IMF: Zimbabwe to slide into recession in 2019

Recession: IMF sees Zimbabwe economy falling into negative growth in 2019
Worse than expected: IMF sees Zimbabwe economy down 10.4%

Zimbabwe will register negative economic growth of -5.2% this year, the International Monetary Fund (IMF) has forecast.

This would be the first time that Zimbabwe suffers a GDP contraction since 2008, when the economy shrank 16.5% at the peak of a hyperinflation crisis.

In its latest World Economic Outlook, the IMF sharply lowers its October forecast for Zimbabwe of 4.2% growth. The IMF forecasts that the economy will register negative growth this year, before growing 3.3% in 2020. According to the IMF, the Zimbabwe economy grew 3.4% in 2018, which is slightly lower than government’s expectations of 4% growth.

This is not the first time that the IMF projected negative growth in recent times. The IMF forecast negative growth of -2.5% for 2017, only to revise its projections to 2.8% growth.

Still, the IMF’s 2019 downbeat forecast makes for dire reading for Finance Minister Mthuli Ncube, who sees economic growth at 3.1% in 2019 and is trying to whip up international support for his reforms. In his 2019 budget, Ncube lowered his own initial optimistic forecasts to take into account the impact of the worst drought in a decade and the initial impact of his austerity measures. Zimbabwe, Ncube said in his budget statement last November, would in 2019 suffer “macro-fiscal vulnerabilities from previous unsustainable fiscal and current account deficits”.

A 150% fuel price hike and currency reforms introduced in the first quarter of the year have severely weakened demand, forcing companies to scale back production. Inflation has shot up to 59.4% in February, although Ncube optimistically expects to slow it down to 10% by year end.

Earlier this year, the World Bank projecting 3.7% growth for Zimbabwe in 2019, while the African Development Bank forecast 4.2% for the year.

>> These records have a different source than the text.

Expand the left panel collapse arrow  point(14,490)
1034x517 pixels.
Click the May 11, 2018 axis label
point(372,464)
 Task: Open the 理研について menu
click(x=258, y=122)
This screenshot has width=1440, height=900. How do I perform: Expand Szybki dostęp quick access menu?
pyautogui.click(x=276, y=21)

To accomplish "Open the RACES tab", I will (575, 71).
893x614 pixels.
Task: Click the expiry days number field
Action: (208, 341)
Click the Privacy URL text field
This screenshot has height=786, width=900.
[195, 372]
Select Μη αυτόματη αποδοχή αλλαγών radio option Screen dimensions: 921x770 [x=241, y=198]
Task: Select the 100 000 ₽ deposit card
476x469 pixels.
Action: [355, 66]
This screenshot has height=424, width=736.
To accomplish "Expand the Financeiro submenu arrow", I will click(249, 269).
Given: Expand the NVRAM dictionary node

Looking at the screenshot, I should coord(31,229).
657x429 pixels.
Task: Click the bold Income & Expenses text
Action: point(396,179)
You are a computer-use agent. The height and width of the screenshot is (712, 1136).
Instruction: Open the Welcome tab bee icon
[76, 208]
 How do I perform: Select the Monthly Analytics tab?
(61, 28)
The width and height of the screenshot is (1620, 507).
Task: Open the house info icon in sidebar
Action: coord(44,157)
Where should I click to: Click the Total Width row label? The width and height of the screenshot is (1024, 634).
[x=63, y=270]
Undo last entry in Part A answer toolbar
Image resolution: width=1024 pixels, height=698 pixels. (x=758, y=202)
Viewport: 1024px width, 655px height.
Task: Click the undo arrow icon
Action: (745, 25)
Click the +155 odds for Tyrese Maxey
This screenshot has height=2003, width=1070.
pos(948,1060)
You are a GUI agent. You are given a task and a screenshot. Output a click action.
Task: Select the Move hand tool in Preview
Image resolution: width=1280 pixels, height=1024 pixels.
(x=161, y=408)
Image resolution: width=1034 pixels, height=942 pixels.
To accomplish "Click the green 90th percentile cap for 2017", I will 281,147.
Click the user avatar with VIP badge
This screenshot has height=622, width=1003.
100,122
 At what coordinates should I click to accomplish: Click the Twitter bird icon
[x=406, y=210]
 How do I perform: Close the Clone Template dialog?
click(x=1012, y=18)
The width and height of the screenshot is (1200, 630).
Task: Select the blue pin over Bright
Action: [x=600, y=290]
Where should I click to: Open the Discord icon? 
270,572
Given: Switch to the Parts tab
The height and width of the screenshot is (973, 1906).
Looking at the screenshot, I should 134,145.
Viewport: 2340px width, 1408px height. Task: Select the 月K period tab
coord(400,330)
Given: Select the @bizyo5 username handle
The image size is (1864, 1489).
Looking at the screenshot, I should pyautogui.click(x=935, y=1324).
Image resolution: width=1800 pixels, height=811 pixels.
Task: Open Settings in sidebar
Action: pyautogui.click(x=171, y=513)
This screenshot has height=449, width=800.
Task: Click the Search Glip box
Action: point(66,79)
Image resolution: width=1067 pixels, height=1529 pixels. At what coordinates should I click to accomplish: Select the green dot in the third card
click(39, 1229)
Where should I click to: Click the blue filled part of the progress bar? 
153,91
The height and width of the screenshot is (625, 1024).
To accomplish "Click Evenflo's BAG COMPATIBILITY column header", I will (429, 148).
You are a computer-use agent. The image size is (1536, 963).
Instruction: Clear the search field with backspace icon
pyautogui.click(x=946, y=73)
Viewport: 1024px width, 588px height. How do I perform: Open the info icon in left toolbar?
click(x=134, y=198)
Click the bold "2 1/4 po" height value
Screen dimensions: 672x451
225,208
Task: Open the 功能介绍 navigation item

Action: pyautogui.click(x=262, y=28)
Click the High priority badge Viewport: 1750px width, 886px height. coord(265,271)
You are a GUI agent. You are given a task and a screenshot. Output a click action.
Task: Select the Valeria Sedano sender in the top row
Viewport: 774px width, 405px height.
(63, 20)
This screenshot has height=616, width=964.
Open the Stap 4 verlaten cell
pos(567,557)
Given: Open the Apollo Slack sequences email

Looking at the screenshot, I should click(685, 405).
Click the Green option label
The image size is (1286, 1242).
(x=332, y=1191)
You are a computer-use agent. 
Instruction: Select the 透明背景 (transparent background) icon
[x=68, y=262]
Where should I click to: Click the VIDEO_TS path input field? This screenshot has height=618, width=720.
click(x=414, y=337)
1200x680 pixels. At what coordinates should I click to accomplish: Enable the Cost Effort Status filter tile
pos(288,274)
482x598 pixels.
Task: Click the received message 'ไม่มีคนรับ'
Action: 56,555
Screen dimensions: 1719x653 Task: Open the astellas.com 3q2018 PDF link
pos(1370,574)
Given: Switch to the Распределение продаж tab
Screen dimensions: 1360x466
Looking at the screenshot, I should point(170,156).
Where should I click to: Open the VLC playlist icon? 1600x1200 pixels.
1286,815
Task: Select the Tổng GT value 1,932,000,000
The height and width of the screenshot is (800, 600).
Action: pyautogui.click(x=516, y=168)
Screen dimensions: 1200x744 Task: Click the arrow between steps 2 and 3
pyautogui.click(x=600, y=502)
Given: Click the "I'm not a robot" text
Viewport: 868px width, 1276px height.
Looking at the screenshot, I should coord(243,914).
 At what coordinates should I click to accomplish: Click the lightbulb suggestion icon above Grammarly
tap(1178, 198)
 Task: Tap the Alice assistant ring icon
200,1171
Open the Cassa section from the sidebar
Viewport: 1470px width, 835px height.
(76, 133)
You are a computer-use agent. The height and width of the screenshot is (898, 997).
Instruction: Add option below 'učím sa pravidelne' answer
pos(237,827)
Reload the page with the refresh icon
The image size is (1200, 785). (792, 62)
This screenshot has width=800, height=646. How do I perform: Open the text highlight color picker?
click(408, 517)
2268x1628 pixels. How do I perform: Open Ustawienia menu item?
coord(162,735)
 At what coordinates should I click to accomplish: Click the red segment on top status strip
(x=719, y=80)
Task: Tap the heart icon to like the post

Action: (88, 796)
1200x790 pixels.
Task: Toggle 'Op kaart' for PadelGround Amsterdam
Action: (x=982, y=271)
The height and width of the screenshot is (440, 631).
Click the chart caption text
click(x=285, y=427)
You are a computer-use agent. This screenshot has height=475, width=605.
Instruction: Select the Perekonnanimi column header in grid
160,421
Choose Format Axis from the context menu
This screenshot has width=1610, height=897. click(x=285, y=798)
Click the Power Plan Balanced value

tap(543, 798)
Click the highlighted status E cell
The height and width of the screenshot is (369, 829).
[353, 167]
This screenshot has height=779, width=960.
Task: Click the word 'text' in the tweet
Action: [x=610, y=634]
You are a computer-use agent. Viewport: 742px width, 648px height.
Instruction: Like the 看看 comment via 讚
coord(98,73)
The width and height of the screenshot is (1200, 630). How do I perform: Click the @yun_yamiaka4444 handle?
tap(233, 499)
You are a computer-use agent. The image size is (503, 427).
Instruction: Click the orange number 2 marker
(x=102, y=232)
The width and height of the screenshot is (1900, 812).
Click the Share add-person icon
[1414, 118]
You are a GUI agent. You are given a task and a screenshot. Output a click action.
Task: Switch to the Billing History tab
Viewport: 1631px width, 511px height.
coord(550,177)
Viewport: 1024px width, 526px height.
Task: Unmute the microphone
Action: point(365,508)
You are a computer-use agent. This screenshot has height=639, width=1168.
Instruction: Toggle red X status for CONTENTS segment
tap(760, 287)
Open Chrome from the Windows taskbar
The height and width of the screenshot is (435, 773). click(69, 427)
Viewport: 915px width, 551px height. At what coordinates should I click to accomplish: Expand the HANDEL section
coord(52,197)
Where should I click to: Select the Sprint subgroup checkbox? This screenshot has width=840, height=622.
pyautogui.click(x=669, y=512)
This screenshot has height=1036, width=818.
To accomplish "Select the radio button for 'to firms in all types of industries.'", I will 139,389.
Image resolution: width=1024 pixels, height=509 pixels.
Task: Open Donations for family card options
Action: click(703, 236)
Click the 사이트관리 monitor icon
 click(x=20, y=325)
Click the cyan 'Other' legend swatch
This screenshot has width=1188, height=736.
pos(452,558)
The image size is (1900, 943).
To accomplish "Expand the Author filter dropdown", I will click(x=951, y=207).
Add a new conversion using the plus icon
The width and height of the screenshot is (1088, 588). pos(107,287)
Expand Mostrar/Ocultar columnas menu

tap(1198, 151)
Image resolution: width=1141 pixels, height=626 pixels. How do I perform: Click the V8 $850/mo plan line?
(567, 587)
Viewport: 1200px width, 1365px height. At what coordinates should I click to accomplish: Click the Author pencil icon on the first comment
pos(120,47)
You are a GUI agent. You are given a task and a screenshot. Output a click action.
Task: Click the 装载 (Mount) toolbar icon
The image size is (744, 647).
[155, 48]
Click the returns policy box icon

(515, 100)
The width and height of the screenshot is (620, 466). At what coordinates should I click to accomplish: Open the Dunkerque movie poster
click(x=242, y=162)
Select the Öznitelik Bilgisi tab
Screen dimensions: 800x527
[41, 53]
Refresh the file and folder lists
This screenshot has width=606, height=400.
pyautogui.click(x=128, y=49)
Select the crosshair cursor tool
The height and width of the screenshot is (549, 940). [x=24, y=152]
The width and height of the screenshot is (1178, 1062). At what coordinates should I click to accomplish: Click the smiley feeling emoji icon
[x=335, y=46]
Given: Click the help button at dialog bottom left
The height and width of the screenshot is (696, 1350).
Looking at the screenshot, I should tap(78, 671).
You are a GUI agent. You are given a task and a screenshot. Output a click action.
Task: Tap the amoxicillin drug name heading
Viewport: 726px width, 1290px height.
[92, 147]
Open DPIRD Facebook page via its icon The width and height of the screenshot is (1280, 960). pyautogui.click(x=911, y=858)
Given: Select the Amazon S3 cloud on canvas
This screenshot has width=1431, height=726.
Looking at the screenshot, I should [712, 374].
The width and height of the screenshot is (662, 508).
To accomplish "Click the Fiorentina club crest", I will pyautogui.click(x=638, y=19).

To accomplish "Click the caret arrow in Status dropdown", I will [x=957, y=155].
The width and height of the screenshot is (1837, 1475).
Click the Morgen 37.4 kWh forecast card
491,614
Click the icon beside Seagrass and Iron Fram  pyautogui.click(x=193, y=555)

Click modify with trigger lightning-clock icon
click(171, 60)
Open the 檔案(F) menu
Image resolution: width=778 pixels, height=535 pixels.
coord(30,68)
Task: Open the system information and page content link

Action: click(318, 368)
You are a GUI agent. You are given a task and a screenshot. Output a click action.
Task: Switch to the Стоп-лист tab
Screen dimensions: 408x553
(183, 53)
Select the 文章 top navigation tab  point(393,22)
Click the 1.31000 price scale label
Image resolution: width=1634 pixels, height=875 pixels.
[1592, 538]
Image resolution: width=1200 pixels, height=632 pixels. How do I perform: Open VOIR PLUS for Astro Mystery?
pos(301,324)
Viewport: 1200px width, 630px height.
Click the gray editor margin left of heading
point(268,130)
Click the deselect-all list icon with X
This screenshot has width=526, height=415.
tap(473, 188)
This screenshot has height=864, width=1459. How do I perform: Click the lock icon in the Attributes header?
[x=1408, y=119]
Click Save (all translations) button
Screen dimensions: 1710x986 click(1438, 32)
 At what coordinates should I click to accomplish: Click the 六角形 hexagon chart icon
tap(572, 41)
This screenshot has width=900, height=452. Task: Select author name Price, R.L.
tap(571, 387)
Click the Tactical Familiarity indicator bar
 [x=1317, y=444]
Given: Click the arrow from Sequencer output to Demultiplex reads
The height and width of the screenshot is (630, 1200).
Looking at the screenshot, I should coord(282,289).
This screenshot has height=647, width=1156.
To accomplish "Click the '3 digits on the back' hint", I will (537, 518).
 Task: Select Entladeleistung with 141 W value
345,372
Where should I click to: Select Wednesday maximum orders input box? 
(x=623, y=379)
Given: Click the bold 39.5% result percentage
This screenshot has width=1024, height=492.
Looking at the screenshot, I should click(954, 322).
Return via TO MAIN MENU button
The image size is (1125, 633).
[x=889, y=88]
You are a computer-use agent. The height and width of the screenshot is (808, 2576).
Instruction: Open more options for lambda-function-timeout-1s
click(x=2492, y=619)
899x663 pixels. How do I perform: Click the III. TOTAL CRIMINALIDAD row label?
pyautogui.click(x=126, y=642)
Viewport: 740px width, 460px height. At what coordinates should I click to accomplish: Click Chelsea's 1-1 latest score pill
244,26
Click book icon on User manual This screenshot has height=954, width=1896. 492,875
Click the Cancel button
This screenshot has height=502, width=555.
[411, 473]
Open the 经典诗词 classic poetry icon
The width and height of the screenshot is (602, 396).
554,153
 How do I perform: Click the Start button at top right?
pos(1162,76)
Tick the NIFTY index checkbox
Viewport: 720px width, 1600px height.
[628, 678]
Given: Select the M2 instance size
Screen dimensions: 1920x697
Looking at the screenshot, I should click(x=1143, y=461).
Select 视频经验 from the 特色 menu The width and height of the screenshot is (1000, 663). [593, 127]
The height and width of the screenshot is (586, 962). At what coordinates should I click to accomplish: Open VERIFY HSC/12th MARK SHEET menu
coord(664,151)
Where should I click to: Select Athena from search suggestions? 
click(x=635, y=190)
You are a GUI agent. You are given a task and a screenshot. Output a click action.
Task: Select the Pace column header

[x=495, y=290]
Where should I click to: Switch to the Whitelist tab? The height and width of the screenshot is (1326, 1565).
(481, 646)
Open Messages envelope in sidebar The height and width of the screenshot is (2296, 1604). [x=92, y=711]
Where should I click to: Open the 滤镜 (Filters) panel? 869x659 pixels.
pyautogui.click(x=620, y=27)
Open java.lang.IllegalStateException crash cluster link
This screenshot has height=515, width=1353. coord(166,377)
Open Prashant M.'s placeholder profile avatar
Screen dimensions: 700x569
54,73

However, World Bank now says price hikes will curb Zimbabwe’s growth this year.

“The increases in prices that we have witnessed since October last year will affect the growth rate for 2019. For 2018, in the first quarter the growth was real, but it was then disturbed by the last quarter,” says Marko Kwaramba, country economist for the World Bank.

According to the IMF, sub-Saharan Africa is expected to grow by an average of just 3.5% this year. Zimbabwe’s major trading partner, South Africa, will see only sluggish growth of 1.2% in 2019. South Africa grew by 0.8% in 2018, the IMF said.

Zambia is forecast to grow 3.1%, down from the previously projected 3.5%. Botswana will grow 3.9%, Mozambique 4%, Angola 0.4% and Tanzania 4%.